Here is the code that does what I said above, it is a part of the Needleman Wunsch algorithm:

    globalSequenceAlignment <- function(seq1, seq2, match, mismatch, gap) {
    
    # splitting the sequences in order to use them as rows and columns names
    seq1_split <- unlist(strsplit(toString(seq1), ""))
    seq2_split <- unlist(strsplit(toString(seq2), ""))
    
    len1 <- length(seq1_split)
    len2 <- length(seq2_split)
    
    # creating the alignment matrix
    alignment_matrix <- matrix(0, nrow = len2+1, ncol = len1+1)
    colnames(alignment_matrix) <- c("-", seq1_split)
    rownames(alignment_matrix) <- c("-", seq2_split)
    
    # filling first row and column of the alignment matrix
    for (i in 2:ncol(alignment_matrix)) {
      alignment_matrix[1,i] <- (alignment_matrix[1,i]+(i-1))*(gap)
    }
    
    for (j in 2:nrow(alignment_matrix)) {
      alignment_matrix[j,1] <- (alignment_matrix[j,1]+(j-1))*(gap)
    }
    
    for (i in 2:ncol(alignment_matrix)) {
      for (j in 2:nrow(alignment_matrix)) {
        
        horizontal_score <- alignment_matrix[j,i-1] + gap
        vertical_score <- alignment_matrix[j-1,i] + gap
        
        if (colnames(alignment_matrix)[i] == rownames(alignment_matrix)[j]) {
          diagonal_score <- alignment_matrix[j-1,i-1] + match
        } else {
          diagonal_score <- alignment_matrix[j-1,i-1] + mismatch
        }
        
        scores <- c(horizontal_score, vertical_score, diagonal_score)
        
        alignment_matrix[j,i] <- max(scores)
        
      }
    }
    
    
    return(alignment_matrix)
  
}

a <- 'GAATC'
b <- 'CATACG'

globalSequenceAlignment(a, b, 10,-5,-4)

Using this code I get the result that I want.

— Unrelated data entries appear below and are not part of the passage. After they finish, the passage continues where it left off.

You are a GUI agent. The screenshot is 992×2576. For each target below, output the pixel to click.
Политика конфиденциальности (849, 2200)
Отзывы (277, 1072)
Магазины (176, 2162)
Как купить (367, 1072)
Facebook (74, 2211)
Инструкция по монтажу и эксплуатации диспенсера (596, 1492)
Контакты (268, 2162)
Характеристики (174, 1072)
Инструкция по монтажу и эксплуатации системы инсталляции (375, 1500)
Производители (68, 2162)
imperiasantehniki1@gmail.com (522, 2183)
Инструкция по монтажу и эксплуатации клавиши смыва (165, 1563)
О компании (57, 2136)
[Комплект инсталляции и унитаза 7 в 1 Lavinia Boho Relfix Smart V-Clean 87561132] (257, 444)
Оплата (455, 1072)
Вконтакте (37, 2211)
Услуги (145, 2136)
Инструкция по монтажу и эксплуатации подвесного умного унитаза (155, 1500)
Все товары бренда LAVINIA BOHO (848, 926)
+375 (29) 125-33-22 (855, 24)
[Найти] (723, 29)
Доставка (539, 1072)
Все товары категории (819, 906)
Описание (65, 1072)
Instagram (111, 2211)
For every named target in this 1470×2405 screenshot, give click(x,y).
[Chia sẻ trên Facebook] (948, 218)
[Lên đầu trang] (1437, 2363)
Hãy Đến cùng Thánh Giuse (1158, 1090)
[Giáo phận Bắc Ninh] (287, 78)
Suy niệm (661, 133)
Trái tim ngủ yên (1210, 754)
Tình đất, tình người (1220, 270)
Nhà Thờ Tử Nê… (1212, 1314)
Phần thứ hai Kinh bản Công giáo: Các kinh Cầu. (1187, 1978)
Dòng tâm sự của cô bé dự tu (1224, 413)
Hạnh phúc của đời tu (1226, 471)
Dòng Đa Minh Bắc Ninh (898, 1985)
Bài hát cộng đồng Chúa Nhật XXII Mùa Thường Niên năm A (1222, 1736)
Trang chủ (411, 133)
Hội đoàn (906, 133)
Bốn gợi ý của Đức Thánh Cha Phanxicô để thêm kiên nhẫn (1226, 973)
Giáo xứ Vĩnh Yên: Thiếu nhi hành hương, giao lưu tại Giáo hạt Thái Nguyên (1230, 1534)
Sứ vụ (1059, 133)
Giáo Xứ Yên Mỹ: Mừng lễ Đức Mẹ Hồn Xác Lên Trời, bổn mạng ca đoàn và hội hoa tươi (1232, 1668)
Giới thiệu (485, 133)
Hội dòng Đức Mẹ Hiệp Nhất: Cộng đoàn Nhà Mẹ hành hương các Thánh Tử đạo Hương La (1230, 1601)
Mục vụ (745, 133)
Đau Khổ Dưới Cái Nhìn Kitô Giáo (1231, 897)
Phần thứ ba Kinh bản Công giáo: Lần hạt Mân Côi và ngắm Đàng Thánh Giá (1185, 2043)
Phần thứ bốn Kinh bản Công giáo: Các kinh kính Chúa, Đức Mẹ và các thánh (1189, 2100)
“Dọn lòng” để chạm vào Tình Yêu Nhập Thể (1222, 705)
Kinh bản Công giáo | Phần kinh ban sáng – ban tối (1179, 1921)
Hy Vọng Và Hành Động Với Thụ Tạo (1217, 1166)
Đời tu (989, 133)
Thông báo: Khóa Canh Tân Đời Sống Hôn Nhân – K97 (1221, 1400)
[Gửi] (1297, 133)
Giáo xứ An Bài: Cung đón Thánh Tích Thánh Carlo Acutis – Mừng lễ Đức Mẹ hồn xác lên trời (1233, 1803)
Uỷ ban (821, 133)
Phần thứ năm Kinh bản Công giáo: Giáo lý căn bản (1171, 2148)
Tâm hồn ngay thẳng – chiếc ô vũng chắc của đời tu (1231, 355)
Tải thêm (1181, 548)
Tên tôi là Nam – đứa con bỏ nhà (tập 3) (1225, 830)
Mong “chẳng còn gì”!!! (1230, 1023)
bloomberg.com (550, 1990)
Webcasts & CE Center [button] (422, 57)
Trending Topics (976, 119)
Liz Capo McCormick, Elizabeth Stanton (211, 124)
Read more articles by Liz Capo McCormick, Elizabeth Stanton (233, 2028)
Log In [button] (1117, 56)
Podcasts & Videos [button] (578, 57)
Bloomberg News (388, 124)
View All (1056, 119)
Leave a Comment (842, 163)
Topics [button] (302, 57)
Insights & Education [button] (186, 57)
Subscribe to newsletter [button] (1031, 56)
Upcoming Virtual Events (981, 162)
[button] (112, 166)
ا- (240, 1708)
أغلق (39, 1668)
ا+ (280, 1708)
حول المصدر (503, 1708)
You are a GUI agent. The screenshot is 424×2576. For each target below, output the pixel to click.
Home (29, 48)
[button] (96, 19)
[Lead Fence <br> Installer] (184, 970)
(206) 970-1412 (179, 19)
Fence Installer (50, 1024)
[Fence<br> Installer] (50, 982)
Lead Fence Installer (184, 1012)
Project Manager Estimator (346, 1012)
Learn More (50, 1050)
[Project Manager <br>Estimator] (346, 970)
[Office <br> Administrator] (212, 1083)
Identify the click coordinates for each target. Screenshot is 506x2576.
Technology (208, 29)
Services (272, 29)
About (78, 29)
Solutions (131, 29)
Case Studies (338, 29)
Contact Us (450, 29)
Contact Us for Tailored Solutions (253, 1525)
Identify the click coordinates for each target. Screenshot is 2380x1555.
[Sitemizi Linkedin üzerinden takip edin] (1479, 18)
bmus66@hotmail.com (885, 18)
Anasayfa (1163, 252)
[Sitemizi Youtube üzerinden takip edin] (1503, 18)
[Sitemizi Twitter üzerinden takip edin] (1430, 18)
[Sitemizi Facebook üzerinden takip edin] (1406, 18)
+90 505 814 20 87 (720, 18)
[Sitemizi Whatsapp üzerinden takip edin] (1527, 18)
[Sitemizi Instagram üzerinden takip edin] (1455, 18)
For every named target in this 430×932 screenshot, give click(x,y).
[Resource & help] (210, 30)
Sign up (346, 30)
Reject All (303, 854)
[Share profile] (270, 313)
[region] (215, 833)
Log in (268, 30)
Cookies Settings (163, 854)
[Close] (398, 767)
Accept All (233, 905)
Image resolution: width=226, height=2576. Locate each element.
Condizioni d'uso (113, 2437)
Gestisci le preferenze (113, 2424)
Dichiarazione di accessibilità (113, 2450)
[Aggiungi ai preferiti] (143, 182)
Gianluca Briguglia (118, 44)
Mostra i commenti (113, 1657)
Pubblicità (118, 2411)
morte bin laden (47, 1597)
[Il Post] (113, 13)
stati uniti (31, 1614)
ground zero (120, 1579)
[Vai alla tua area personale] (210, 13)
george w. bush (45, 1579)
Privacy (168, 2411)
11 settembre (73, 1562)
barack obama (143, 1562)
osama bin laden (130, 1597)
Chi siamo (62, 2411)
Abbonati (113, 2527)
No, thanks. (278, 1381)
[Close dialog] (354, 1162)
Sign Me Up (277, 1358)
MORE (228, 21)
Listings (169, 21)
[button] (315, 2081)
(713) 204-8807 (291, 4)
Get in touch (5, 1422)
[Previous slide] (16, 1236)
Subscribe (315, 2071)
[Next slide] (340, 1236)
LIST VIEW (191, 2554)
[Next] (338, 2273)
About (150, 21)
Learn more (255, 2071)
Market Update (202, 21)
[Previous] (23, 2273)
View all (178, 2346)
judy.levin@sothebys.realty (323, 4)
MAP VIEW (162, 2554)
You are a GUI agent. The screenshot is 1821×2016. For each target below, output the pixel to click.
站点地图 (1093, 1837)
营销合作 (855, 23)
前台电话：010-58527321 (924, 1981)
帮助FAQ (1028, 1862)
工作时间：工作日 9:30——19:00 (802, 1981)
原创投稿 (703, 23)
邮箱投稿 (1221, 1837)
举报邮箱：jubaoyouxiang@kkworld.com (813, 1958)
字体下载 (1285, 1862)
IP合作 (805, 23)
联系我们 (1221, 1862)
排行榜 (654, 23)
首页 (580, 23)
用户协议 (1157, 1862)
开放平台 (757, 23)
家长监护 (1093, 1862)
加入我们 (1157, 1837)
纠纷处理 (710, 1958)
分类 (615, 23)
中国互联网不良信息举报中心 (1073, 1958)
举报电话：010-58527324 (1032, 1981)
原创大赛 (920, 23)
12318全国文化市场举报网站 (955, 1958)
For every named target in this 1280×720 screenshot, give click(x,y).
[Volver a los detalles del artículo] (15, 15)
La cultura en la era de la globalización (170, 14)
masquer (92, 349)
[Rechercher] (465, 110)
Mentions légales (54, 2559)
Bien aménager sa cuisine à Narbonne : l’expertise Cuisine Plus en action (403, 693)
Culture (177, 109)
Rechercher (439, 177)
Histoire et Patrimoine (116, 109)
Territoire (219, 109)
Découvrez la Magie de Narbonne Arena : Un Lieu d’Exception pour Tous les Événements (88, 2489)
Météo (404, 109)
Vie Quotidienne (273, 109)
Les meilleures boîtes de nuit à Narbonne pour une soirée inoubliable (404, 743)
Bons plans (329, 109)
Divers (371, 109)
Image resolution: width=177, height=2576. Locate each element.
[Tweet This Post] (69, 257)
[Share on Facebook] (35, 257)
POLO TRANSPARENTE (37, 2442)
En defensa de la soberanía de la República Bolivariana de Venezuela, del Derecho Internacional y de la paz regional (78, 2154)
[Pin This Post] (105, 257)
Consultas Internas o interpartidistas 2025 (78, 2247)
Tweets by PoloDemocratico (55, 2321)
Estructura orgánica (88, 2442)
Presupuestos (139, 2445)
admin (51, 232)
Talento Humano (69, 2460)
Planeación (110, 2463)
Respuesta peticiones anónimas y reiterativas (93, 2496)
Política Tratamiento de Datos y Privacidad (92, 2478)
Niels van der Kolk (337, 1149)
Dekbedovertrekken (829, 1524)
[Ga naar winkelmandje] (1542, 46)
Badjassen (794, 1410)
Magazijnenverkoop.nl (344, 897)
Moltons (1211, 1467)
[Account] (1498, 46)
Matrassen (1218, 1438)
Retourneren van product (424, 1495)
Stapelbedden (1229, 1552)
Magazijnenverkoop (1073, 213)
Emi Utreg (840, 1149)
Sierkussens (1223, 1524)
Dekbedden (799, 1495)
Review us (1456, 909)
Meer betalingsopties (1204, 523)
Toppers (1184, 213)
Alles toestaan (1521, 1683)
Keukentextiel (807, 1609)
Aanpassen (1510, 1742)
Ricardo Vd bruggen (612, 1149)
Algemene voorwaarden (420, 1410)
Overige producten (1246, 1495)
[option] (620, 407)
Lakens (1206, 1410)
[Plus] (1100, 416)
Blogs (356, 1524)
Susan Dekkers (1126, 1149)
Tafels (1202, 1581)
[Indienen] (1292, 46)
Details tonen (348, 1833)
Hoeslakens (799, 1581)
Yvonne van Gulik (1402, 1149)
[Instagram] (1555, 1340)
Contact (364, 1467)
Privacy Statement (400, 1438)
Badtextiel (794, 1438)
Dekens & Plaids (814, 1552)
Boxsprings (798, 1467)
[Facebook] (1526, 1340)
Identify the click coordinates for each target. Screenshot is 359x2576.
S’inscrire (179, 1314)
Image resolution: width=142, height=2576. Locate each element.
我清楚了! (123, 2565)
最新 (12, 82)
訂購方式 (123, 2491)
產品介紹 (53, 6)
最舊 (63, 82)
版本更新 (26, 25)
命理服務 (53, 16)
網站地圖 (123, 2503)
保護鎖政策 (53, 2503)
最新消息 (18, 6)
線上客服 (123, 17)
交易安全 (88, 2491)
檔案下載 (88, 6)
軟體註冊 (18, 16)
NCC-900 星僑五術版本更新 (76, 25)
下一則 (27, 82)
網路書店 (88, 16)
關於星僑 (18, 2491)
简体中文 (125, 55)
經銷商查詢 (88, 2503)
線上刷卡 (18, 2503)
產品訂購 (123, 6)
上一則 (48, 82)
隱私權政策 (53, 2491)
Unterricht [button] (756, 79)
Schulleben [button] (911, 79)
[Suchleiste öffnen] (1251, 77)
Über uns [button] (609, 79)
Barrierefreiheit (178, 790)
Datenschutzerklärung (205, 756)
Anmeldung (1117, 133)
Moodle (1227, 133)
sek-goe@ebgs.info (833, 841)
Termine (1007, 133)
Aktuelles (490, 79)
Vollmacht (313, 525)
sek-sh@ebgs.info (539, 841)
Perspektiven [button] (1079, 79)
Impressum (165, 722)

The problem is that with matrices with dimensions grater than 500x500 the nested loops become way too slow (running this code with a 500x500 matrix takes more or less 2 minutes).

I know that *apply functions could improve this but I couldn't achieve to use them since for computing each cell it requires that the previous ones have been computed yet.

I was wondering if there is a way to achieve the same result using *apply functions or a way to vectorize this type of code so that it's more rapid in R.


Solution

  • If someone would ever need this I wrote my own solution to this problem using the package Rcpp. The runtime, from about 3 minutes for sequences of 500 characters, is now about 0.3s.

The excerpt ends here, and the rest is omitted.